While I’ve exaggerated to make a point, weeds are simply unwanted growths, especially if they compete with food crops or threaten to replace or compete with plants favored for their aesthetic value. Before it was brought here for the purpose of beautifying our landscape, for example, that scourge of homeowners, the dandelion, was once a treasured flower in its homeland.

As for weeds being useful, we eat them, drink them, take them with medicine and vitamin supplements and even smoke them. The various species of evening primrose are a prime example. Evening primrose is listed in Weeds of Canada and Weeds of Nova Scotia and it is rightfully an unwanted species where it competes with food crops.

However, the people at research laboratories, such as Efamol in Kentville, could tell you a different story about the oil extracted from the seeds of evening primrose. Check the health manuals and read all the good things they say about this oil. Look no farther than the local drugstore, where evening primrose oil is sold as a supplement and its health benefits are spelled out in handout brochures.

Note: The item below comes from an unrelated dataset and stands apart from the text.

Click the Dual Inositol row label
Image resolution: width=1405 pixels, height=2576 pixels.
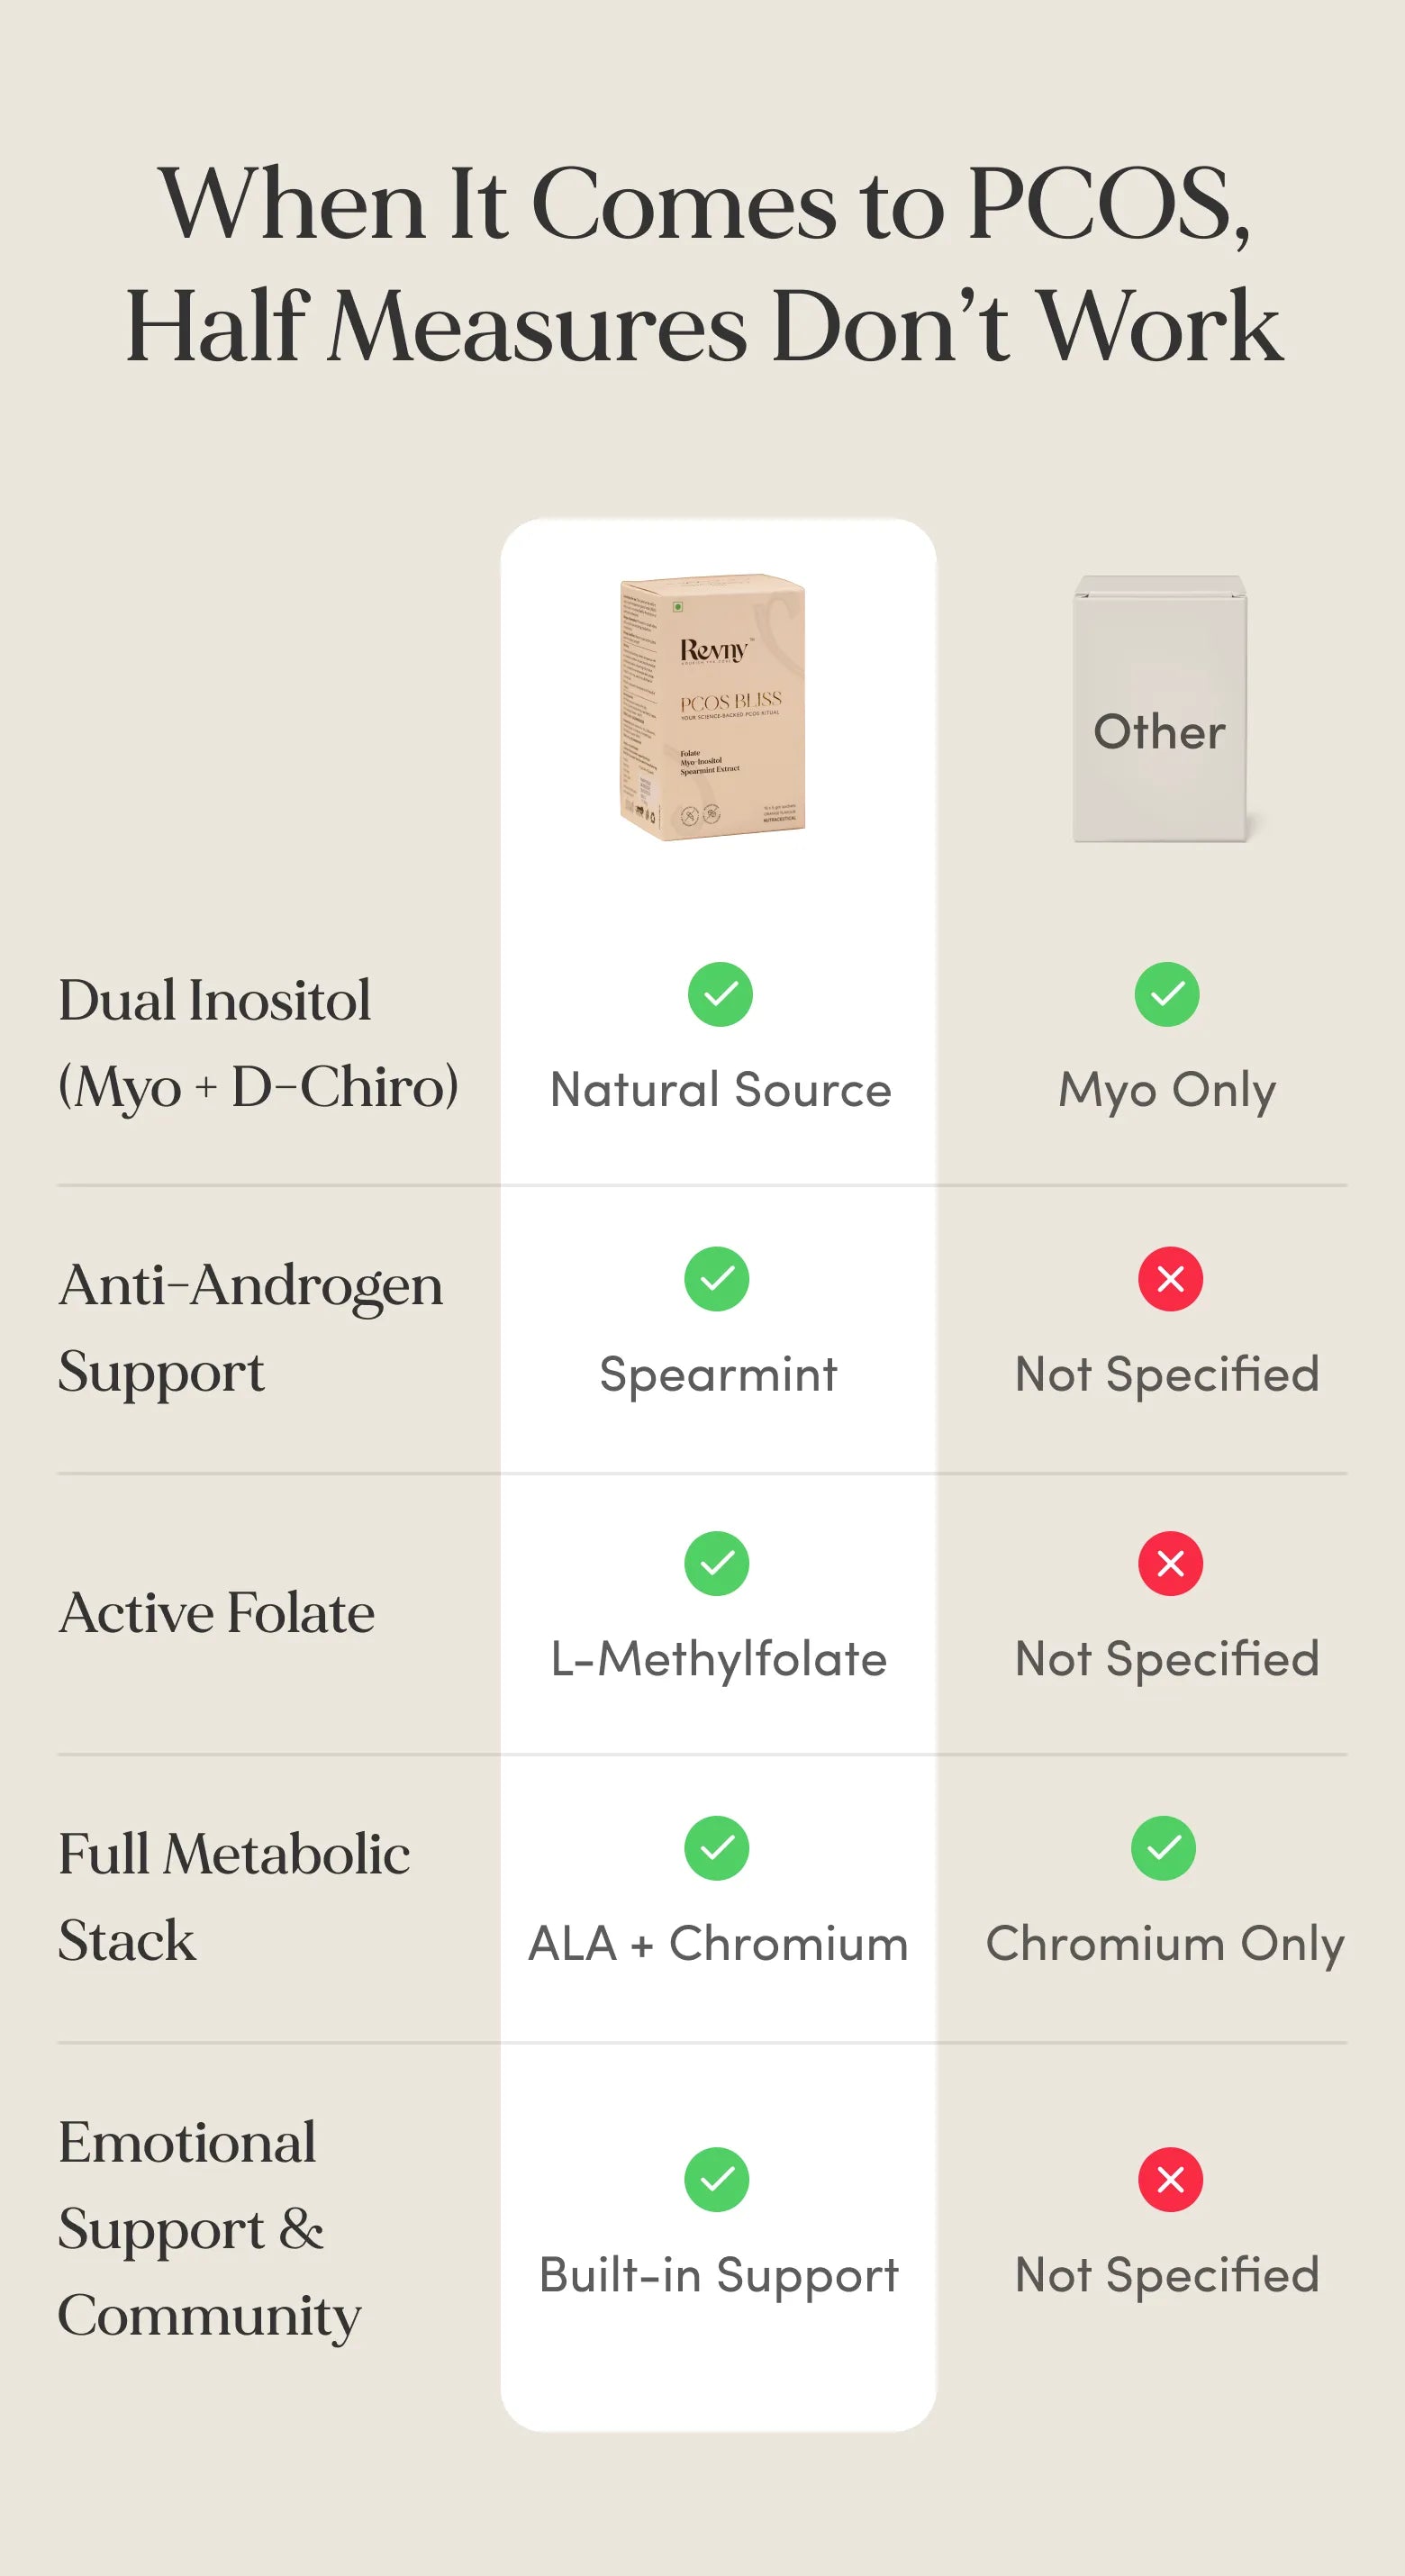(258, 1043)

In the same store you will also find chamomile in supplemental form – and you can get it as an herbal drink at Tim Hortons, by the way. Chamomile is one of about 500 plants designated as unwanted growths in Weeds of Canada and is among the 100 or so weeds designated as enemies in Weeds of Nova Scotia.

While it is a weed here, Chamomile has been cultivated in Europe for centuries and used in teas and vitamins for its health benefits. A number of other plants designated as weeds – pigweed, milkweed and St. John’s Wort, for example – may also have health benefits and may even be of use in combating cancer and AIDS.

My favorite weed is chicory. Two government publications list chicory as a “noxious weed,” yet I drink it every day. A weed by any other name, in other words, is not always a weed.